There are a good number of what appear to be heteromorphs through the Curious fight; whatever the MLA’s core views on quirk supremacy, the organization self-evidently makes ample room for heteromorphs, even if, like e.g. the red panda guy in the crowd jumping Toga inside the noodle joint, they don’t seem to have any other stand-out powers beyond the fur and fangs.   
Chapter 229: 
Twice notes in his flashback that something about his eyes always rubbed people the wrong way, scared them.  We’ll eventually see this same thing with Tenko on the street—a totally normal-looking child, but the look on his face scares people away even more than the blood.  And I can’t help but think, “If even a totally baseline person’s eyes can creep people out, how much easier—and more extreme—is that reaction for the more out-there sort of heteromorph?”   
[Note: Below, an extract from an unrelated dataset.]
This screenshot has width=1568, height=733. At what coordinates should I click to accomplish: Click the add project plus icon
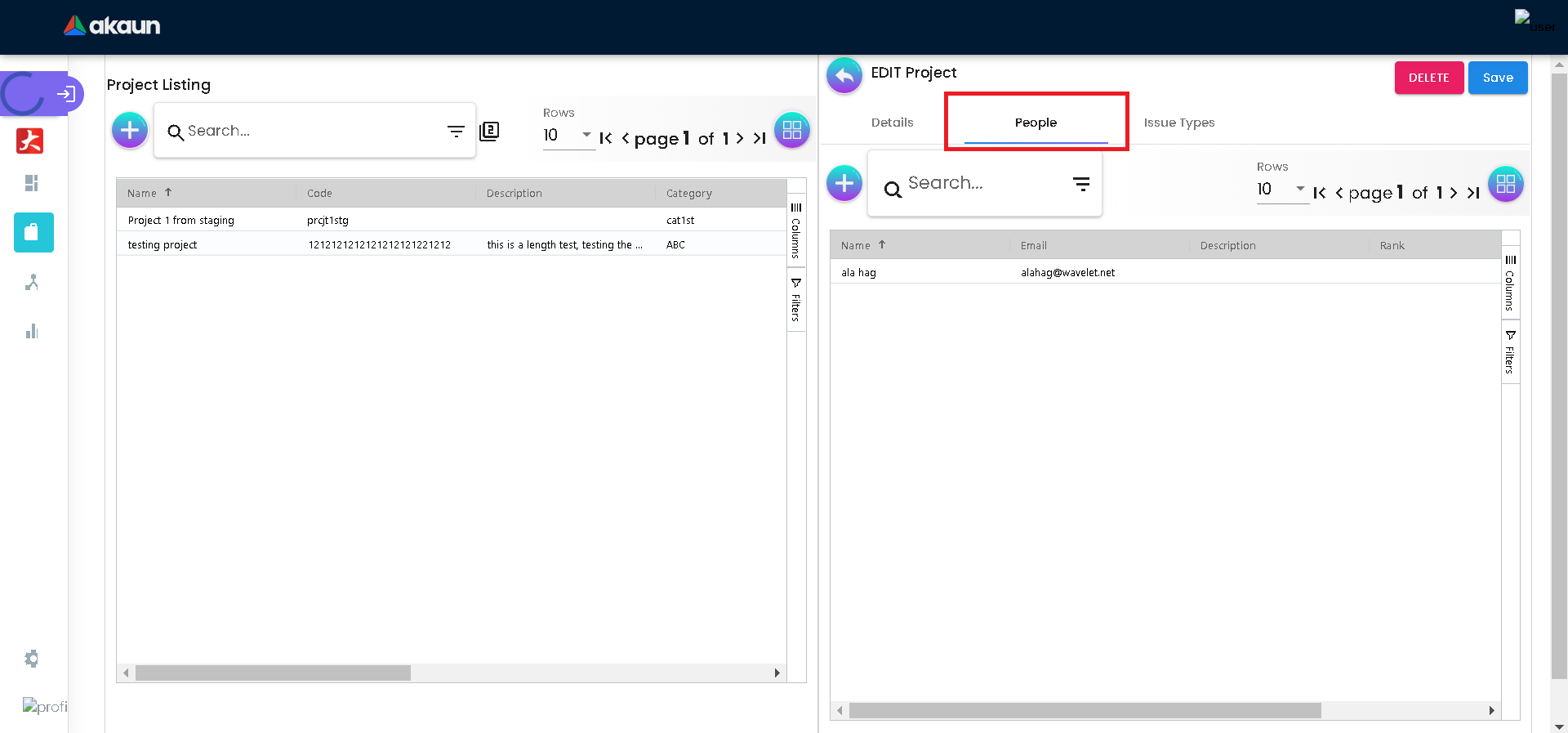[130, 130]
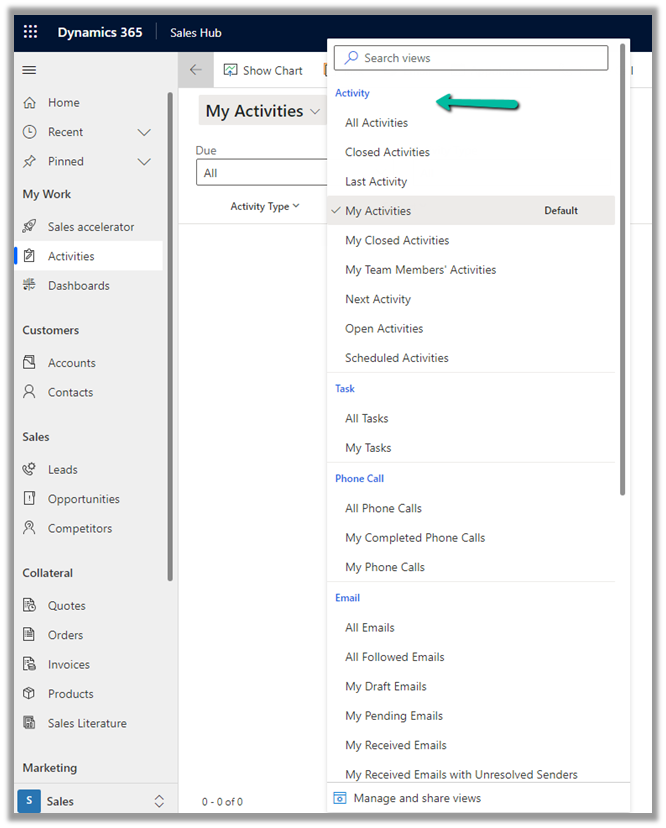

Gori makes the tiniest of cameos in Twice’s flashback, playing backup off to the side when we will, in current times, find him having worked his way up to the interrogation chair himself.   
Chapter 230: 
Geten brings us quirk supremacy via his understanding of the MLA’s goals.  It’s hard to say how accurate this is, since the MLA leadership is inconsistent on what exactly their vision of Liberation entails.  Whatever it is, it certainly doesn’t seem to dissuade the MLA’s own heteromorphs, though of course there’s a big difference between how e.g. Spinner or Ojiro versus Gang Orca or Mirko would fare in a societal quirk free-for-all.  Likewise, the MLA is a cult, so one can’t discount the likelihood of double-think in its members.   
Chapter 232:
Re-Destro talks about the state of the country in Destro’s infancy, a period in which metahumans suffered “constant abuse—blatant discrimination.”  Merely for speaking out that her child was just like everyone else—that his special power was just a quirk—Destro’s mother was killed by an anti-meta mob.  This gives us further evidence of the violence metahumans faced.  Of course, in that time, the hate wasn’t distinguishing between types of quirk, but with that being said, an emitter and a transformer can still hide the truth about themselves with far more ease than heteromorphs—recall All Might’s discussion about the early days of quirks back in Chapter 59, in which the panel showing four people with quirks contained only one baseline person.  It would be entirely unsurprising for an outsized number of the metahumans killed in those days to be heteromorphs.
Chapter 233: 
The confrontation between Trumpet and Spinner gives us Trumpet clucking about Spinner having a weak meta-ability—Gecko lets him cling to walls, and that’s about it.  It’s a striking contrast to someone like Mirko or Gang Orca, or even Tsuyu, all of whom have some combination of big power moves and a veritable fleet of sub-abilities.  We can see the way Hero Society prizes powerful, flexible quirks in this.  Having a strong quirk can help overcome the societal bias about heteromorphs, but if you’re stuck with a weak quirk and a weird face, you lack that metaphorical ticket out.[10]    [10] Incidentally, the fandom reflected some of that attitude as well.  There was a widespread assumption that Spinner’s quirk would be really useful or situationally powerful, otherwise why would Horikoshi have hidden it for as long as he did?  Then, after the reveal, there was a certain amount of complaining that Spinner was useless to the League, and why even bother with him?  Sometimes, life imitates art in some very unflattering ways.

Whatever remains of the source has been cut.